= Troutbeck SSSI =

Protected area in Cumbria, England

Troutbeck is a Site of Special Scientific Interest within Lake District National Park in Cumbria, England. This protected area is located 4km northeast of the town of Ambleside. This protected area extends from Troutbeck Tongue in the south to Thornthwaite Crag in the north. The streams Trout Beck and Hagg Gill flow through this protected area. This area is protected because of its grassland and fen habitats.

View of Hagg Gill valley

== Biology ==
Along the margins of the stream Trout Beck, mires have formed where there are peat soils. Herb species in this habitat include ragged-robin, marsh hawk's-beard, marsh valerian and heath spotted-orchid. Where mires are dominated by the moss species Sphagnum palustre and Sphagnum recurvum, herb species include bog asphodel, marsh violet and lesser spearwort. In nutrient-rich pastures herb species include devil's-bit scabious, round leaved sundew, and bird's-eye primrose, and moss species include Scorpidium scorpioides, Campylium stellatum and Sphagnum contortum.

On steep slopes at the headwaters of Hagg Gill montane herb species have been recorded, including Micranthes stellaris, Epilobium alsinifolium, Montia fontana, Chrysosplenium oppositifolium and the moss species Philonotis fontana.

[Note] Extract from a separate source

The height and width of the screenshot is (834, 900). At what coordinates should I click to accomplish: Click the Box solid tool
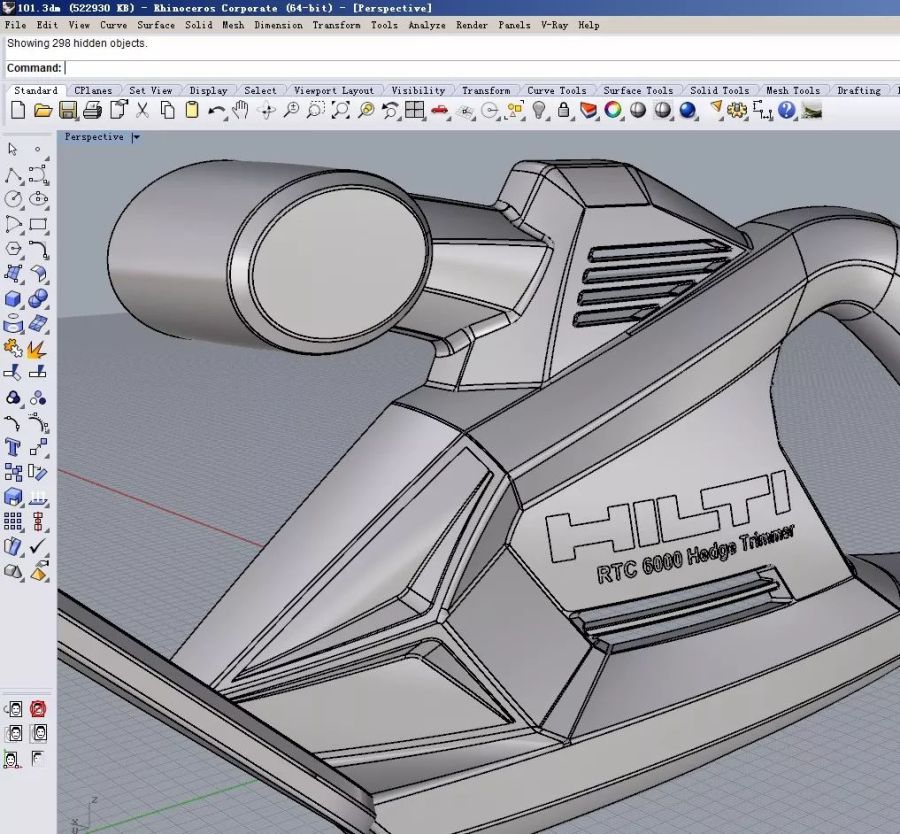coord(14,299)
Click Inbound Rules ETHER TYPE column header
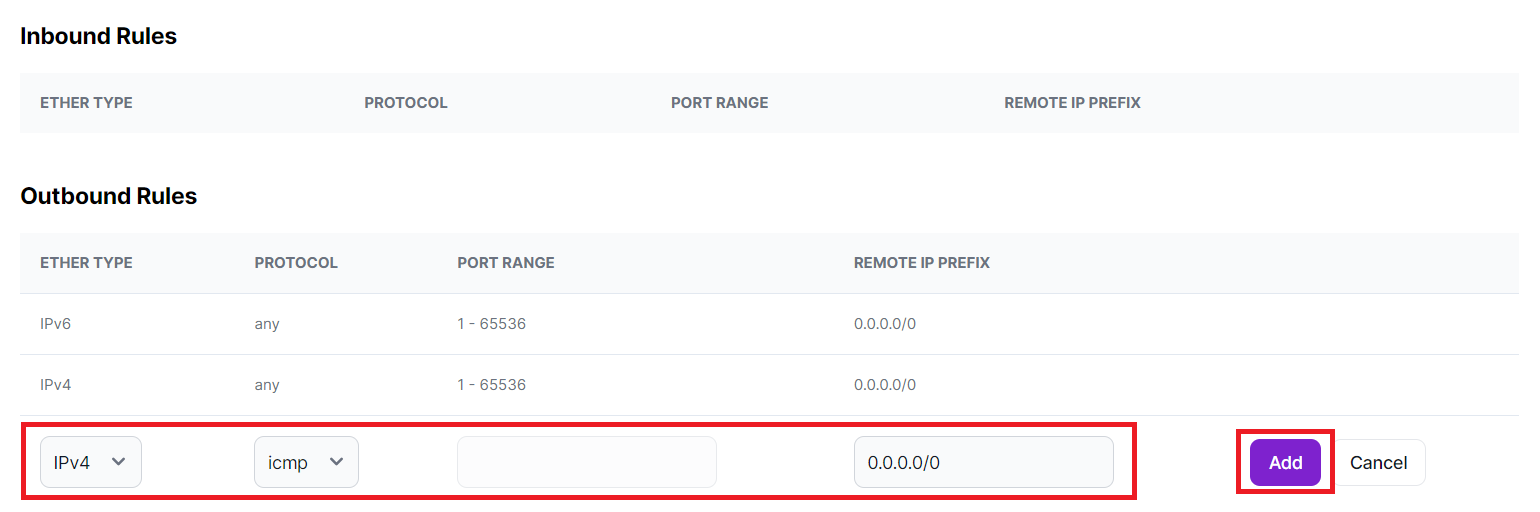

Along a stream called Sad Gill, there are rock-ledge and scree habitats that have remained ungrazed. Herb species here include alpine lady's mantle, roseroot and mountain sorrel. Moss species here include Isopterygium pulchellum, Anoectangium aestivum and Bryum zieri. The fern species Asplenium viride has also been recorded in this habitat.

== Geology ==
The valleys in this protected area have been eroded by glaciers. The underlying rocks are from the Borrowdale Volcanic Series. Streams expose volcanic rocks such as lavas and tuffs. Deposits of glacial till and boulder clay are found in this protected area.

== Land ownership ==
Most of the land within this protected area is owned by the National Trust.